▸ **Текст документа**
* * * * * * * * *

В качестве современной иллюстрации того, что бывает с экосистемой, когда в нее приходит «успешный» человек, в «Захватчиках» рассказывается довольно известная история о волках Йеллоустонского парка (полностью эту главу вы можете прочитать в «Книжном клубе»). Как только на территорию современных Монтаны, Айдахо и Вайоминга пришли белые американские переселенцы с востока, они не только почти сразу истребили «дикое» — снова этот эгоизм — местное население. Развитию животноводства сильно мешали волки, и их тоже активно истребляли даже после того, как Йеллоустон в 1872 году стал национальным парком. Так новый хищник на вершине пищевой пирамиды вытеснил старых.

* * * * * * * * *

(Записи набора данных)
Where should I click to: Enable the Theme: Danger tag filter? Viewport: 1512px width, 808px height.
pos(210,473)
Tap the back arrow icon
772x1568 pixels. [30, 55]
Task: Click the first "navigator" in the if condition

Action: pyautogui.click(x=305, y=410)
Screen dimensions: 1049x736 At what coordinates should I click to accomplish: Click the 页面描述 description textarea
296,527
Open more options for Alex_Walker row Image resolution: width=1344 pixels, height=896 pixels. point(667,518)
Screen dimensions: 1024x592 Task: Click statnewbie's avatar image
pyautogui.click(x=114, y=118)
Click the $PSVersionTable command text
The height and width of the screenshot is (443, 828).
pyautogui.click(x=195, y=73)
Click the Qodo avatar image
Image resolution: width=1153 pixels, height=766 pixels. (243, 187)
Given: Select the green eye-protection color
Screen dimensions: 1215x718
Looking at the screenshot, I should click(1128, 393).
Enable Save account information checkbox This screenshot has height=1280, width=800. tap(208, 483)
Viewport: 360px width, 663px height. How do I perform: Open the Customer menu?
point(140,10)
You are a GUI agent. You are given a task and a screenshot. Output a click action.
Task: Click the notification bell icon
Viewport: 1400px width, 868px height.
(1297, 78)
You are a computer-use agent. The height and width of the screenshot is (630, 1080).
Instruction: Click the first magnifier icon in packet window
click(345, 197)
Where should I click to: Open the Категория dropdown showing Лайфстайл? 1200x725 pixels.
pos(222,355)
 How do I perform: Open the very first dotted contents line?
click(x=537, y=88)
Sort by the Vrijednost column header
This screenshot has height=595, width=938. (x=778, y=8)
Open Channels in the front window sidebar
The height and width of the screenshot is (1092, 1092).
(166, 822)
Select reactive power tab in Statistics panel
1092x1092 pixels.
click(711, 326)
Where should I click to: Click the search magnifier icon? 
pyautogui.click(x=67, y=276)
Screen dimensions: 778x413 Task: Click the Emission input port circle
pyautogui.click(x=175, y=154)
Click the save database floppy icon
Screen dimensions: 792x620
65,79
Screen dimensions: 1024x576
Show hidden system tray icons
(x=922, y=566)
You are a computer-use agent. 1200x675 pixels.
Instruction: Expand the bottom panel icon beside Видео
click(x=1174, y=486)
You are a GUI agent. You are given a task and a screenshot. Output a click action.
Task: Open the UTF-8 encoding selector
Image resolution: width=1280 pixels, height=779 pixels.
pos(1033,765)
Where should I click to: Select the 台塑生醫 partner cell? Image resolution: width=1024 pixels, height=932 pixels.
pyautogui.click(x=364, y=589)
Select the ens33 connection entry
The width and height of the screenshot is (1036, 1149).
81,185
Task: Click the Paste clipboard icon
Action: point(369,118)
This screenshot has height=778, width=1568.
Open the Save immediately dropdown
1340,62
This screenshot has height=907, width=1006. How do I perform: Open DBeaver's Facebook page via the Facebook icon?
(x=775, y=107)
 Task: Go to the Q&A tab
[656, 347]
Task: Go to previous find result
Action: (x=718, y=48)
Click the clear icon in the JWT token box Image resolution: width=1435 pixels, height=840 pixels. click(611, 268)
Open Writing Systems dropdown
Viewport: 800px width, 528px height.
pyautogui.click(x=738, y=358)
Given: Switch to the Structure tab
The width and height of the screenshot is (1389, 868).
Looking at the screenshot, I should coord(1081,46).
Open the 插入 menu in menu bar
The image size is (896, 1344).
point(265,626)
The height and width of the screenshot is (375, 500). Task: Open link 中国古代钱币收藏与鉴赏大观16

* * * * * * * * *

▸ **Указания**
1: В каком году Йеллоустон стал национальным парком согласно тексту о волках Йеллоустонского парка?
2: Масштабируйте строки записей от строки с «Screen dimensions: 778x413» до строки с «(x=922, y=566)» включительно. Выведите только эти строки целиком вместе с запросами, но каждую координату в ответах умножьте на 0,3 и округлите до целого, половины вверх.
Текст и записи никак не связаны между собой.

▸ **Ответы по заданиям**
1: В 1872 году.

2:
Screen dimensions: 778x413 Task: Click the Emission input port circle
pyautogui.click(x=53, y=46)
Click the save database floppy icon
Screen dimensions: 792x620
20,24
Screen dimensions: 1024x576
Show hidden system tray icons
(x=277, y=170)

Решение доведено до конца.